● **Problem to solve**
Skip all pictures, then copy the lines from the start of the data through the line with "Policiales (14, 2510)", keeping both ends.
Segment Start: Given data
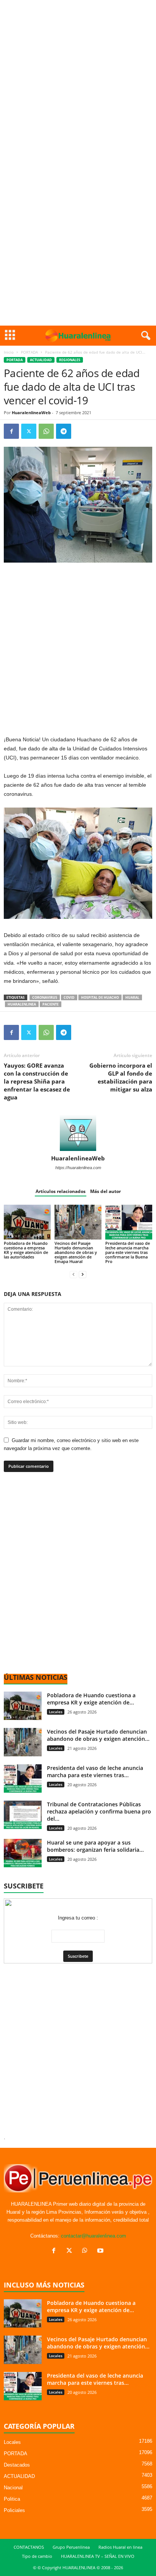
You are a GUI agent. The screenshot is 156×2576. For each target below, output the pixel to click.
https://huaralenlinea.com (78, 1167)
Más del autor (105, 1191)
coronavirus (44, 997)
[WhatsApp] (46, 431)
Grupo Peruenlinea (71, 2547)
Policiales (14, 2510)
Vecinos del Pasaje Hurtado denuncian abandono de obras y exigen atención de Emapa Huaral (76, 1252)
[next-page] (82, 1274)
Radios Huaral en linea (120, 2547)
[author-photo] (78, 1133)
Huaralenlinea (22, 1004)
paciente (50, 1004)
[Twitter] (28, 431)
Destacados (17, 2465)
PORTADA (29, 352)
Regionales (69, 359)
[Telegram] (63, 431)
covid (69, 997)
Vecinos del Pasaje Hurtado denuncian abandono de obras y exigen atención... (98, 1735)
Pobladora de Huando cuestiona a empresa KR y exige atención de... (91, 1699)
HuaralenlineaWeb (31, 412)
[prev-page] (73, 1274)
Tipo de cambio (37, 2556)
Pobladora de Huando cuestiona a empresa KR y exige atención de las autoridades (26, 1250)
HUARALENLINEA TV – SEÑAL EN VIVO (97, 2556)
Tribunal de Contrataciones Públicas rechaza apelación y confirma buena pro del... (99, 1811)
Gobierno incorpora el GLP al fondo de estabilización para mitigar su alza (120, 1077)
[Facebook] (11, 431)
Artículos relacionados (61, 1191)
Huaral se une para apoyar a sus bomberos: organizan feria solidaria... (95, 1846)
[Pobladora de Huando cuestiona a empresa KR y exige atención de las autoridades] (27, 1222)
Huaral (132, 997)
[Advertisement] (78, 81)
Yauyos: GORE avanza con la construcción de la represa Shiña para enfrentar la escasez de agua (37, 1081)
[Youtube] (101, 2251)
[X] (71, 2251)
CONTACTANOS (29, 2547)
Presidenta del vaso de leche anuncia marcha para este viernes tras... (95, 1771)
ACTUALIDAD (41, 359)
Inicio (9, 352)
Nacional (13, 2487)
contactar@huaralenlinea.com (93, 2236)
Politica (12, 2499)
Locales (55, 1711)
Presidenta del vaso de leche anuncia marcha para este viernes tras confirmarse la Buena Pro (127, 1252)
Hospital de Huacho (100, 997)
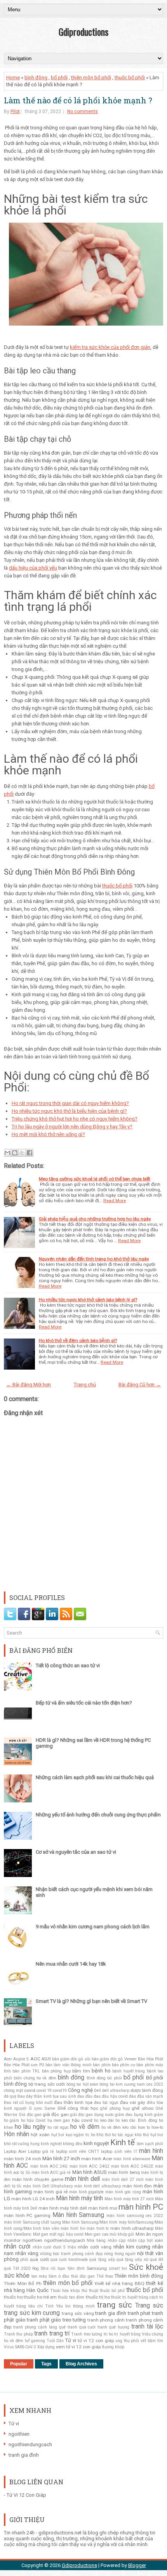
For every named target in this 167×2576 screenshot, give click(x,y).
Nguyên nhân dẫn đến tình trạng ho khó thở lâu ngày (94, 1259)
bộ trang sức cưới (46, 2084)
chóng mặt (13, 2090)
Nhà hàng (96, 2240)
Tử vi (70, 2340)
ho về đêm (84, 2126)
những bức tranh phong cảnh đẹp (71, 2253)
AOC (35, 2059)
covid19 (60, 2090)
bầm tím (81, 2071)
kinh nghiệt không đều (61, 2143)
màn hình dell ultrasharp (97, 2186)
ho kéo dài (104, 2120)
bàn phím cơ (123, 2064)
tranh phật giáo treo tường (56, 2320)
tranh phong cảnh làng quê (39, 2327)
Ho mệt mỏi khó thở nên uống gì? (48, 1134)
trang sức (114, 2304)
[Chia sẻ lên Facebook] (29, 1153)
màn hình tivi (73, 2228)
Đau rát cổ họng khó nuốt (28, 2102)
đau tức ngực (106, 2102)
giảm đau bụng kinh (134, 2114)
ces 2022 (154, 2084)
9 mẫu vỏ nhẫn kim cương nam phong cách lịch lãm (93, 1926)
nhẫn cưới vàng (94, 2247)
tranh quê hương (113, 2327)
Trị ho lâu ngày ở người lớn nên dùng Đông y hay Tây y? (72, 1126)
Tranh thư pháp (18, 2334)
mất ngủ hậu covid (66, 2234)
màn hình (151, 2150)
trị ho (108, 2334)
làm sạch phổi (150, 2143)
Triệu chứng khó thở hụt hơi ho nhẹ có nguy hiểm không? (74, 1119)
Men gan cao (96, 2234)
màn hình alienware (131, 2158)
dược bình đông (146, 2090)
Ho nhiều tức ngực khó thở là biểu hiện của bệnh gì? (69, 1111)
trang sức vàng (78, 2313)
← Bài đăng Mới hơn (28, 1384)
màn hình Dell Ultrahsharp (48, 2186)
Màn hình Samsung (78, 2215)
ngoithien (32, 2240)
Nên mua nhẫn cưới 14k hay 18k (71, 1964)
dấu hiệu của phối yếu (33, 568)
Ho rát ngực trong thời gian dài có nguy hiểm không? (70, 1103)
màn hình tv (98, 2228)
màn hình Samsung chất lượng (32, 2222)
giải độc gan (56, 2114)
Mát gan (40, 2234)
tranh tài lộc (147, 2326)
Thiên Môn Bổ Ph (23, 2283)
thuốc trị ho (98, 2297)
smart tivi (118, 2268)
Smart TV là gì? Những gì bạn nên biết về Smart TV (91, 2001)
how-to (157, 2127)
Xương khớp (113, 2346)
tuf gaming (35, 2340)
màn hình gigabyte (86, 2191)
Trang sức (149, 2305)
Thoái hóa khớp (65, 2290)
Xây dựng (46, 2346)
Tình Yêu (54, 2306)
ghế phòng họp (115, 2108)
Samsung (97, 2268)
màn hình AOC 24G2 (90, 2166)
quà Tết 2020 (17, 2268)
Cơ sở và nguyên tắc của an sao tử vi (76, 1852)
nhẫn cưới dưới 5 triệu (54, 2247)
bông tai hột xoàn (82, 2084)
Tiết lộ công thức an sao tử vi (68, 1665)
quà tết (156, 2259)
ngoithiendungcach (64, 2240)
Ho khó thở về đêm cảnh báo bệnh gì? (78, 1340)
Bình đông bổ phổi (104, 2078)
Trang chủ (85, 1384)
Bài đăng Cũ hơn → (139, 1384)
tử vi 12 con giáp (96, 2340)
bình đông (35, 77)
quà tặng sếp (102, 2259)
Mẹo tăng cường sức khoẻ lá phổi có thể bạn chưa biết (94, 1179)
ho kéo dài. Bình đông (136, 2120)
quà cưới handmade (69, 2259)
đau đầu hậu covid (110, 2096)
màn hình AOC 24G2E (132, 2166)
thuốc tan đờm (71, 2297)
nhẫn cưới (17, 2246)
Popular (18, 2364)
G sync (35, 2108)
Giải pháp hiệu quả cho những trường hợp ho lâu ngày (95, 1219)
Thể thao (104, 2276)
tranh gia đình (110, 2313)
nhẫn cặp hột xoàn (145, 2240)
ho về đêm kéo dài (118, 2127)
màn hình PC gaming (27, 2215)
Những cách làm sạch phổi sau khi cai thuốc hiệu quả (95, 1777)
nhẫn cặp (116, 2240)
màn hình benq (123, 2172)
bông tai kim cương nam (122, 2084)
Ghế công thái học (77, 2108)
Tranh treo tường (86, 2334)
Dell (97, 2090)
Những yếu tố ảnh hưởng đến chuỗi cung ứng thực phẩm (98, 1815)
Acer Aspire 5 (16, 2059)
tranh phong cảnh (106, 2320)
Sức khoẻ (146, 2267)
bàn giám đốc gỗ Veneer (114, 2059)
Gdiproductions (83, 31)
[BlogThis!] (15, 1153)
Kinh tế (122, 2142)
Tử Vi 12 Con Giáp (26, 2495)
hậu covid (82, 2120)
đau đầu (84, 2096)
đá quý (10, 2096)
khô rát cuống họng (22, 2143)
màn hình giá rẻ (50, 2191)
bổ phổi (59, 77)
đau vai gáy (132, 2102)
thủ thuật (90, 2290)
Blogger (137, 2565)
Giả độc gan (30, 2114)
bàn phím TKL (26, 2071)
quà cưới (39, 2259)
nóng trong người (120, 2253)
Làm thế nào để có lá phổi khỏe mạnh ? (78, 100)
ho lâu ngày (30, 2126)
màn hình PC (140, 2207)
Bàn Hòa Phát (150, 2059)
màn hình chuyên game (37, 2179)
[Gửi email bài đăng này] (7, 1153)
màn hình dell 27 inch (123, 2179)
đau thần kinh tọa (73, 2102)
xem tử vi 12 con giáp (78, 2346)
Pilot (15, 111)
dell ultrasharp (115, 2090)
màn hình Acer (96, 2158)
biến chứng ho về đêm (35, 2078)
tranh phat (139, 2313)
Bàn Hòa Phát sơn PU (24, 2064)
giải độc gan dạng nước (92, 2114)
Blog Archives (81, 2364)
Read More (114, 1200)
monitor (12, 2240)
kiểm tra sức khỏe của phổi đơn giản (110, 347)
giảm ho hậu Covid (27, 2120)
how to (144, 2127)
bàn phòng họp (56, 2071)
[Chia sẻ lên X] (22, 1153)
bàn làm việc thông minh (68, 2064)
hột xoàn (40, 2134)
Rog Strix (40, 2268)
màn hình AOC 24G (49, 2166)
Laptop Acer (15, 2151)
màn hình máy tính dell (62, 2208)
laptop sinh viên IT (119, 2151)
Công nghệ (80, 2090)
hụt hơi (57, 2134)
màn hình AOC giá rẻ (51, 2172)
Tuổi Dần (55, 2340)
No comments (82, 111)
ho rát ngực (58, 2127)
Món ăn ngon (150, 2234)
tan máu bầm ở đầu (50, 2276)
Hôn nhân (16, 2134)
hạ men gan (58, 2120)
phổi (24, 2259)
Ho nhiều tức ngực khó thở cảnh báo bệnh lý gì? (88, 1299)
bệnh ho (101, 2071)
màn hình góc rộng (123, 2191)
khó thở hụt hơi (149, 2134)
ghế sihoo (142, 2108)
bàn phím (101, 2064)
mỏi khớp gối (122, 2234)
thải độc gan (83, 2276)
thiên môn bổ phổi (91, 77)
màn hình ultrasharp (131, 2228)
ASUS (46, 2059)
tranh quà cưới (82, 2327)
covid (29, 2090)
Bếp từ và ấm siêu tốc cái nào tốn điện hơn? (84, 1703)
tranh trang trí (52, 2333)
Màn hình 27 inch (61, 2158)
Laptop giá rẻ (41, 2151)
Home (13, 77)
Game (49, 2108)
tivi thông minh (80, 2306)
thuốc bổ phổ (112, 2290)
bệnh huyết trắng (128, 2071)
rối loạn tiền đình (67, 2268)
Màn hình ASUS (89, 2172)
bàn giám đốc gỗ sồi (71, 2059)
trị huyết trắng (127, 2334)
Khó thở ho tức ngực (114, 2134)
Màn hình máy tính (79, 2198)
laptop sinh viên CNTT (77, 2151)
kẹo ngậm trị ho (80, 2134)
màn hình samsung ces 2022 (134, 2215)
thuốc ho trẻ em (40, 2297)
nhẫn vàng (26, 2253)
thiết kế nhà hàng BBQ (119, 2283)
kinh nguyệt (96, 2143)
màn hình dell (82, 2178)
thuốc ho (13, 2297)
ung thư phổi (127, 2340)
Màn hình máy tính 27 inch (129, 2198)
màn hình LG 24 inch (33, 2198)
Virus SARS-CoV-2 (20, 2346)
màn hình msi (102, 2208)
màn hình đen (137, 2186)
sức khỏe (17, 2275)
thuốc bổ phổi (130, 77)
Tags (46, 2364)
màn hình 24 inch (22, 2158)
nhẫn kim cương (132, 2247)
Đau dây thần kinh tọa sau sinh (46, 2096)
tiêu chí (35, 2306)
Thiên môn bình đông (139, 2276)
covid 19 (44, 2090)
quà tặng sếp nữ (132, 2259)
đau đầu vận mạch (146, 2096)
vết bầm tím (152, 2340)
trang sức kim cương (32, 2312)
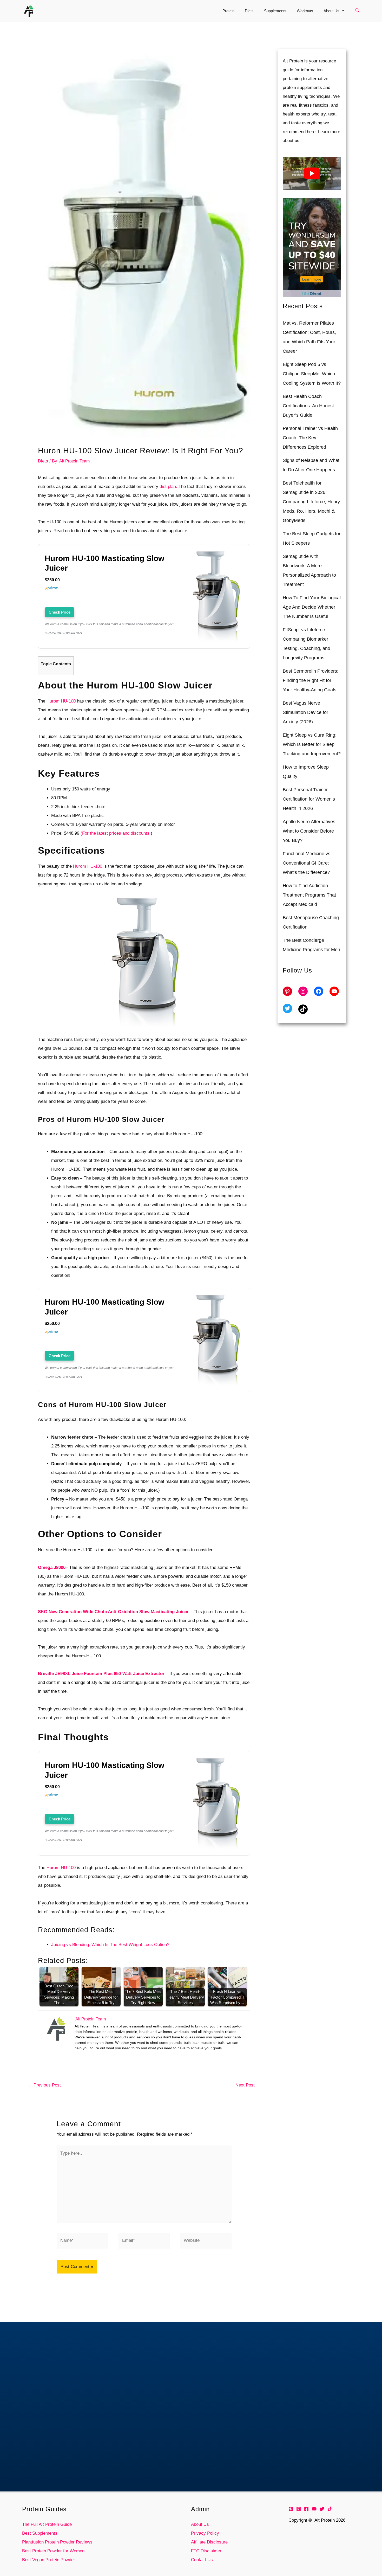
Segment End: Given data
● **Reply to the exercise**
You are a GUI agent. The screenshot is 156×2576. For each target below, output the pixel to click.
https://huaralenlinea.com (78, 1167)
Más del autor (105, 1191)
coronavirus (44, 997)
[WhatsApp] (46, 431)
Grupo Peruenlinea (71, 2547)
Policiales (14, 2510)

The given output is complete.